Previous clinical studies have shown that the presence of receptor tyrosine kinase (RTK) FLT3 with activating mutation, FLT3-ITD (internal tandem duplication), translates into poor prognosis in acute myeloid leukemia (AML).1 Several tyrosine kinase inhibitors (TKIs) of constitutively active FLT3 have been developed and tested in clinical trials.1 So far, these small molecule inhibitors have resulted in only modest improvement in AML patients because of, in part, the presence of leukemic blasts showing resistance against FLT3 inhibitors.2 Thus, devising an improved therapeutic strategy to overcome AML resistance to FLT3 inhibitors could improve the likelihood of achieving long-term survival of AML patients.

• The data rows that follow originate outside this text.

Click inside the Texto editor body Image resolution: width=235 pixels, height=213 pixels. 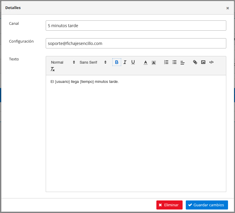pos(136,131)
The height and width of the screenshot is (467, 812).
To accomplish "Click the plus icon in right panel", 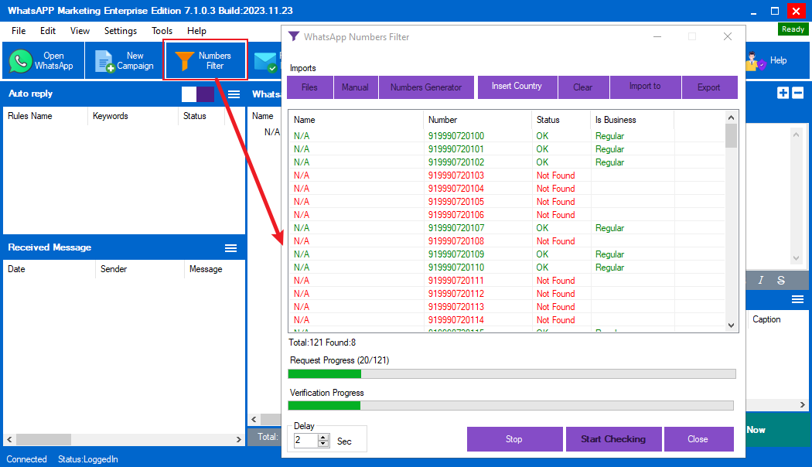I will coord(783,93).
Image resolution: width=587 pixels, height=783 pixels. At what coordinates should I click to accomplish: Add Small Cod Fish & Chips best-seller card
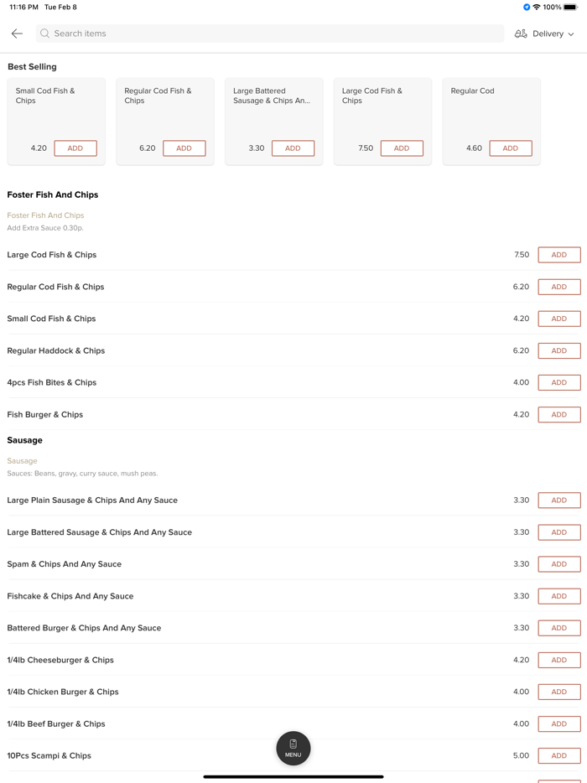pyautogui.click(x=75, y=148)
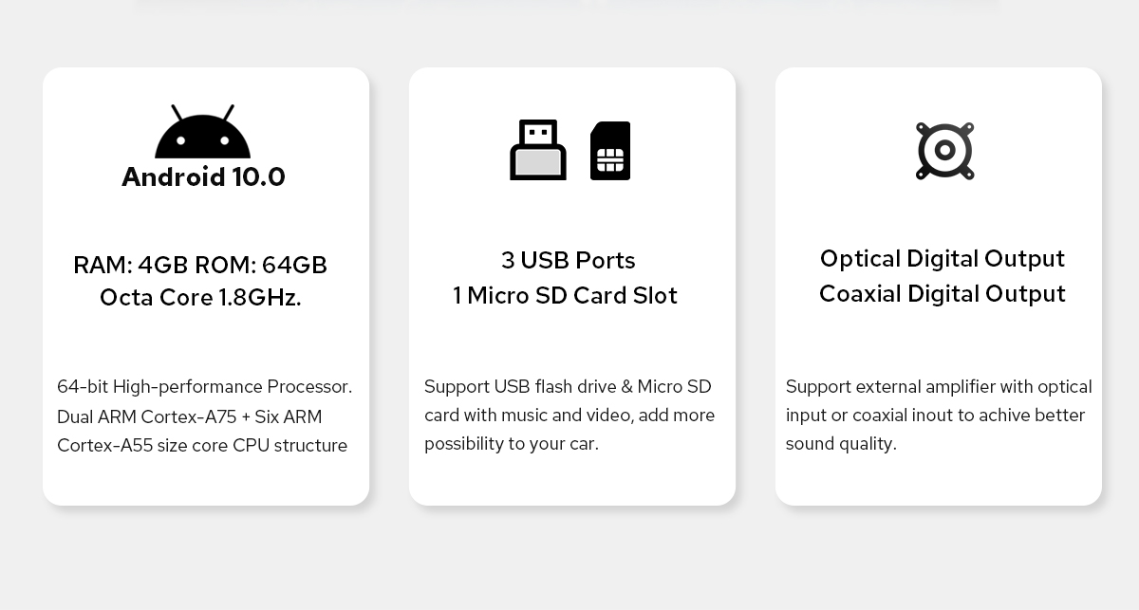Click the RAM: 4GB ROM: 64GB text

pos(200,265)
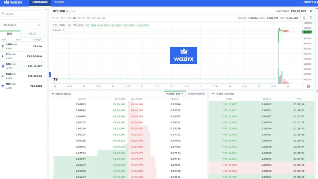318x179 pixels.
Task: Select the ETH/INR pair icon
Action: (3, 56)
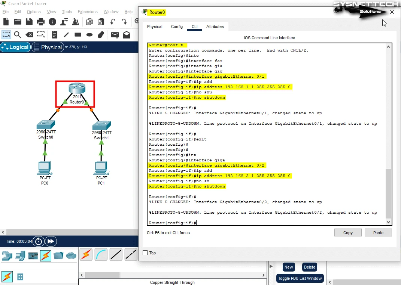Viewport: 401px width, 285px height.
Task: Click the CLI vertical scrollbar thumb
Action: point(388,193)
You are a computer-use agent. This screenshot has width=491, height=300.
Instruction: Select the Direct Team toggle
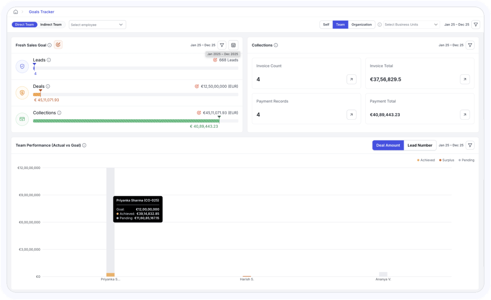[x=25, y=25]
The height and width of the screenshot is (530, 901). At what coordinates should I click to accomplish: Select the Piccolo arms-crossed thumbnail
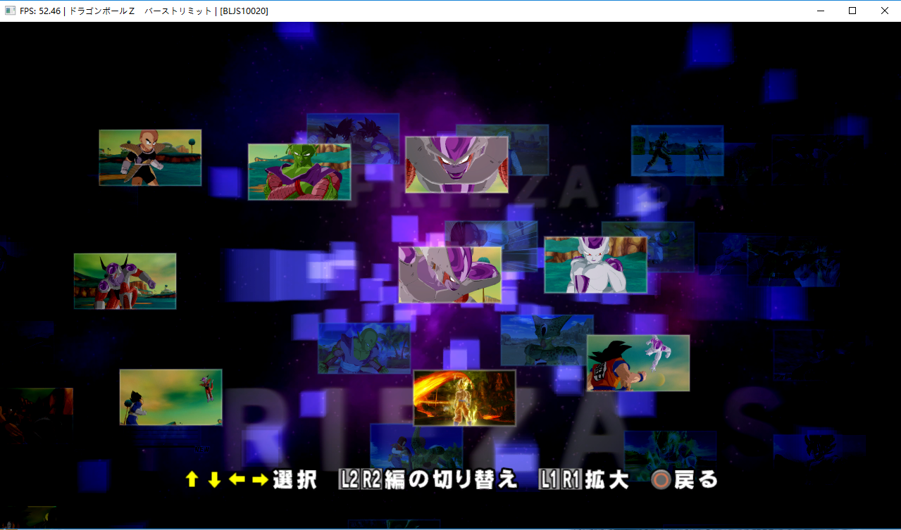coord(299,172)
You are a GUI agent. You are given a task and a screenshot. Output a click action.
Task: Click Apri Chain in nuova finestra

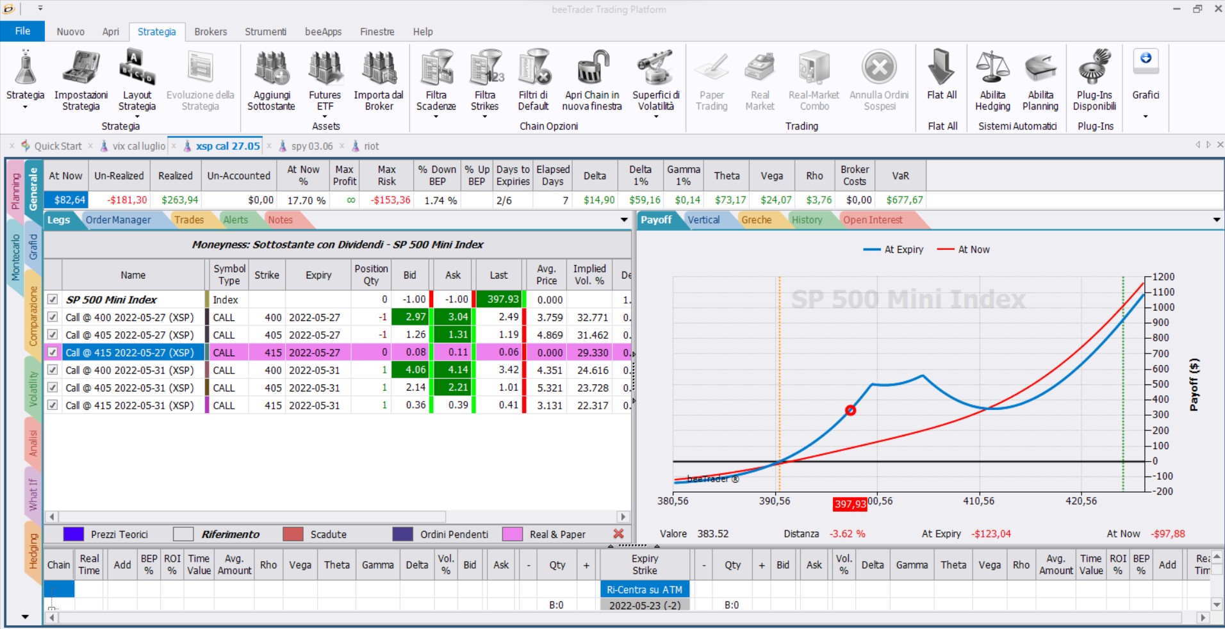click(x=592, y=80)

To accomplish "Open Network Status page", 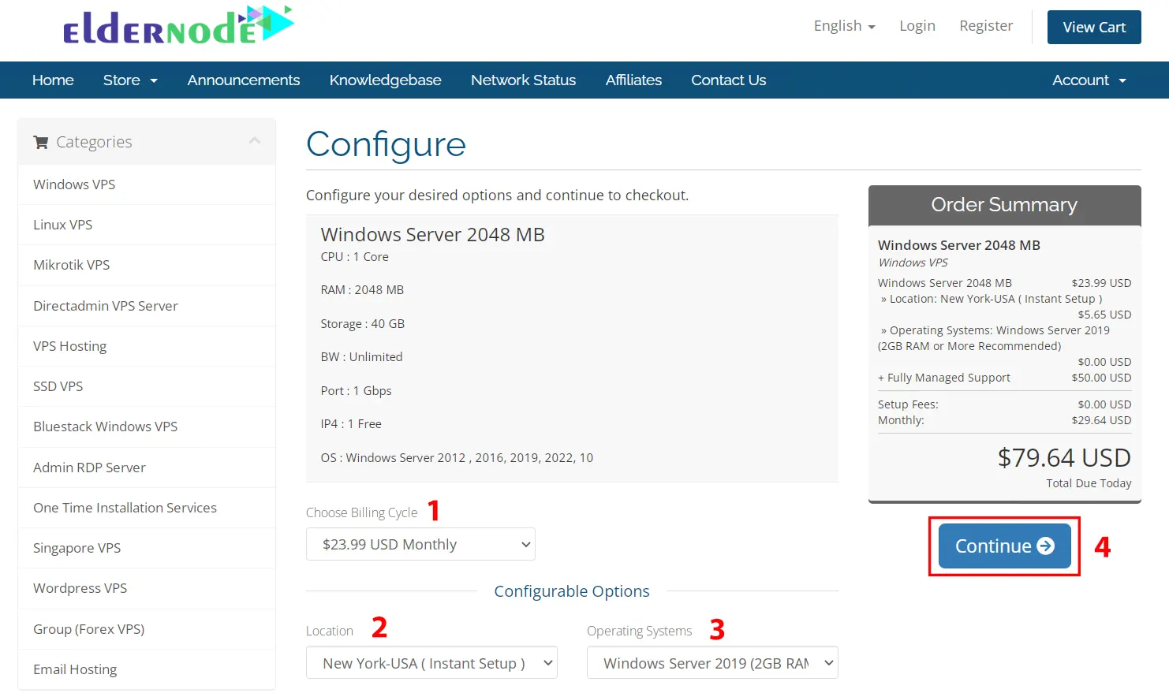I will point(523,80).
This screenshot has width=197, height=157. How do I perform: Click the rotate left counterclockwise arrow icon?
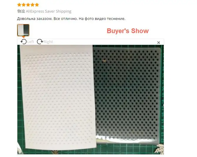24,42

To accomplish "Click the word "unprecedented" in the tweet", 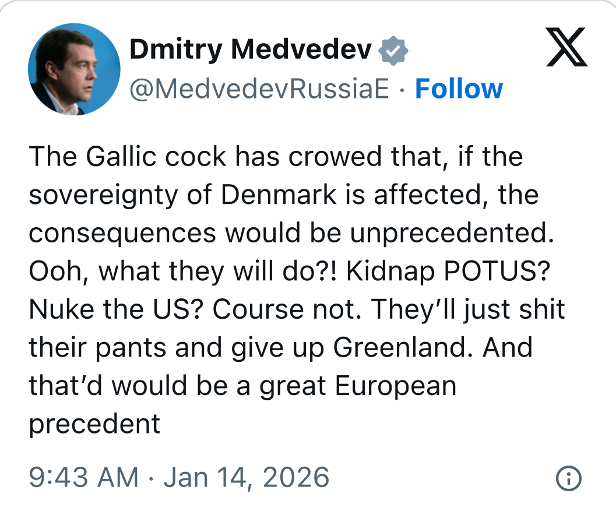I will pos(450,233).
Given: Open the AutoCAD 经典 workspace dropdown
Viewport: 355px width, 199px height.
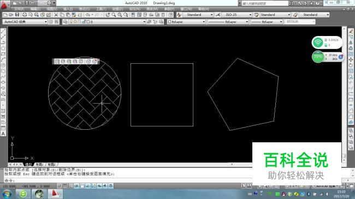Looking at the screenshot, I should (25, 22).
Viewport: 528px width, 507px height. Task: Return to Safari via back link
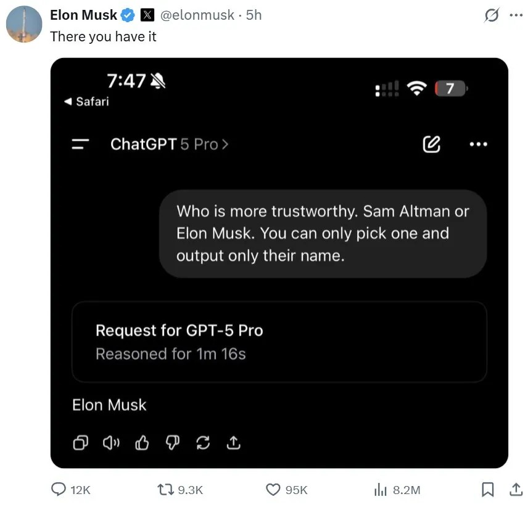click(86, 101)
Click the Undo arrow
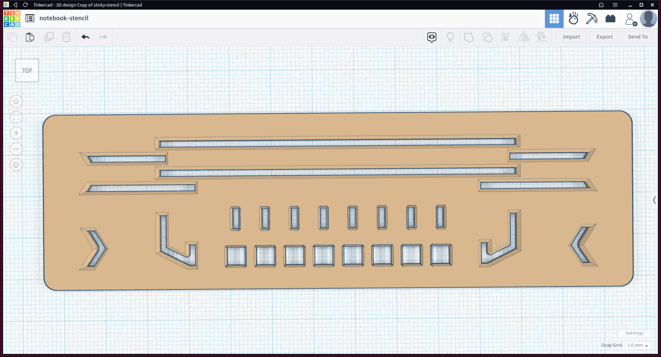The image size is (661, 357). coord(85,37)
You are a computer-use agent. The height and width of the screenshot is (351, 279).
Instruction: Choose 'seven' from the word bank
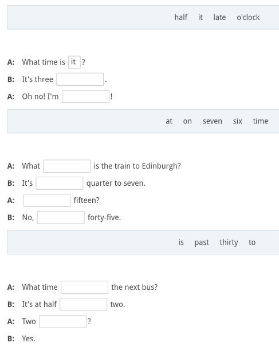213,121
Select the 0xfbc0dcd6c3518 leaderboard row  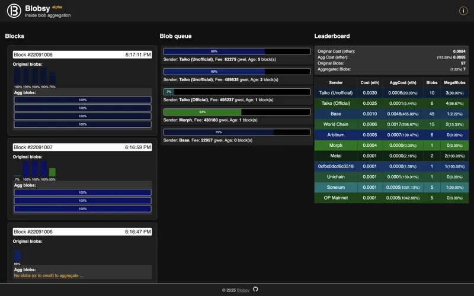(x=392, y=166)
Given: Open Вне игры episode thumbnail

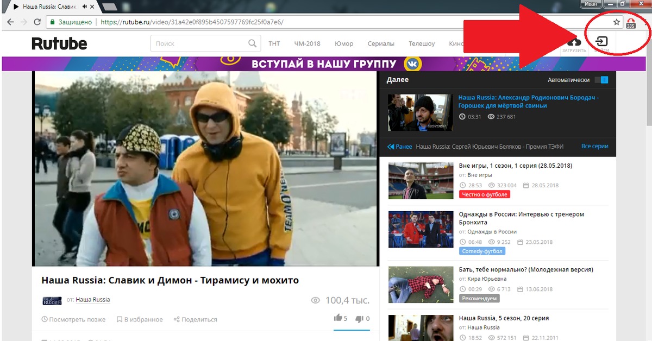Looking at the screenshot, I should coord(421,181).
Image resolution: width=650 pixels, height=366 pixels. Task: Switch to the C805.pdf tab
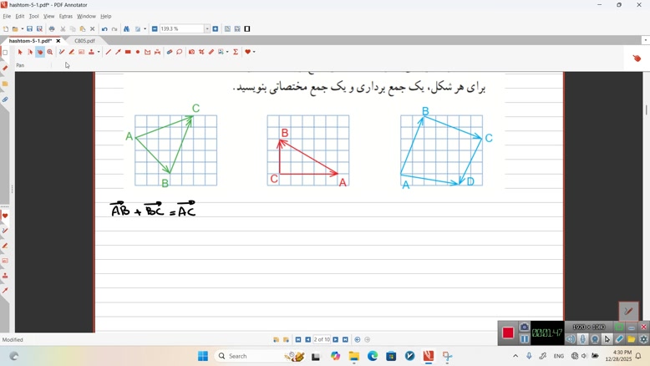(x=84, y=41)
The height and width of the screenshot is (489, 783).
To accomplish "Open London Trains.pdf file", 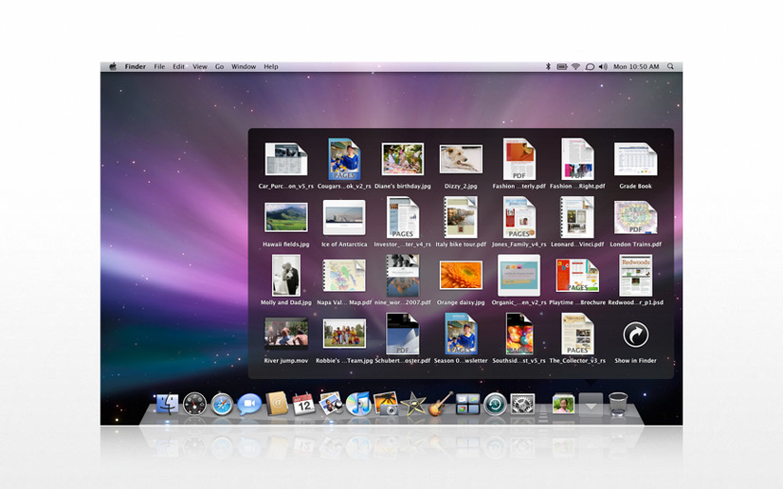I will [x=635, y=223].
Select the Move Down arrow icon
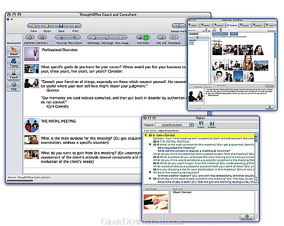 (x=74, y=37)
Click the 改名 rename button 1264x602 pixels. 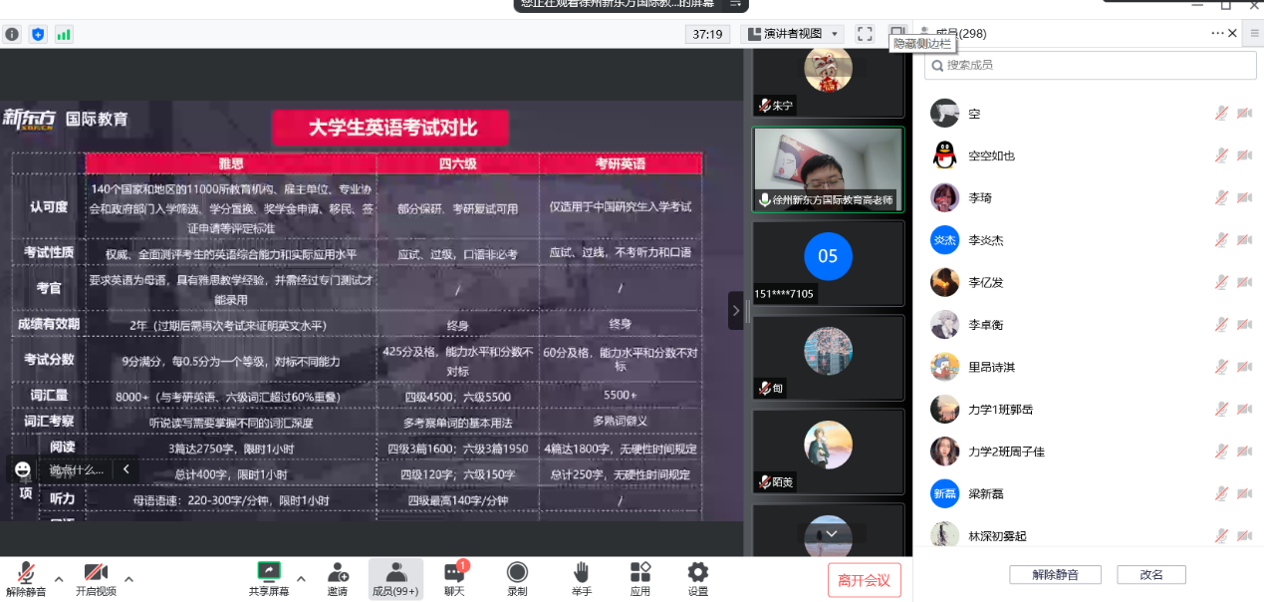pos(1151,574)
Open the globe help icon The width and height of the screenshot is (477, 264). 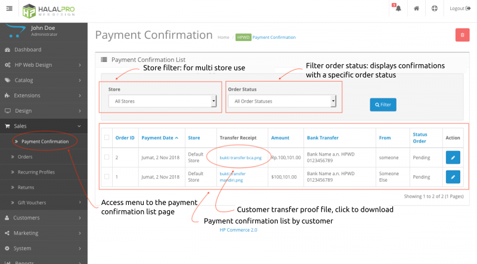pos(434,8)
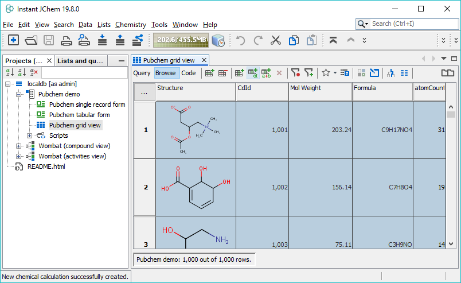
Task: Open Pubchem single record form
Action: (87, 104)
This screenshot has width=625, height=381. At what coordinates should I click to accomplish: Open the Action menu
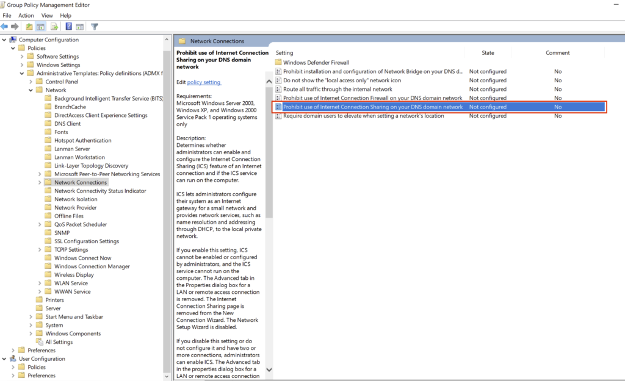(26, 15)

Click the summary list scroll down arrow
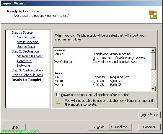(x=153, y=89)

Tumor suppressor p53 is a critical gatekeeper for cell growth and division, and regulates a large number of downstream targets in response to various oncogenes and genotoxic stresses, ultimately suppressing tumorigenesis.3 Although mutations in the tumor suppressor p53 gene (TP53) are found in only about 5–10% of AML patients, inactivation of wild-type p53 protein frequently occurs through overexpression of its negative regulatory molecule, murine double minute 2 (MDM2), which targets p53 for ubiquitin-mediated degradation.3 On genotoxic stimuli such as irradiation, p53 is phosphorylated and the interaction between p53 and MDM2 is blocked, which leads to an increased level of p53 and eventually inhibition of the growth of tumor cells. Recent studies have shown that FLT3-ITD blocks p53 activation in AML, and restoration of p53 activities sensitizes AML blasts to FLT3 inhibitor treatment.4,5 In addition, BA/F3 cells expressing FLT3-ITD (BA/F3-FLT3-ITD) were resistant to FLT3 inhibitor PKC412 on being transfected with lentivirus encoding shRNA targeting p53.4 This suggests that FLT3-ITD+ AML cells acquire resistance to FLT3 inhibitors, at least in part, by inactivation of p53, which provides a rationale to target p53 and its regulatory network for overcoming AML resistance to FLT3 inhibitors.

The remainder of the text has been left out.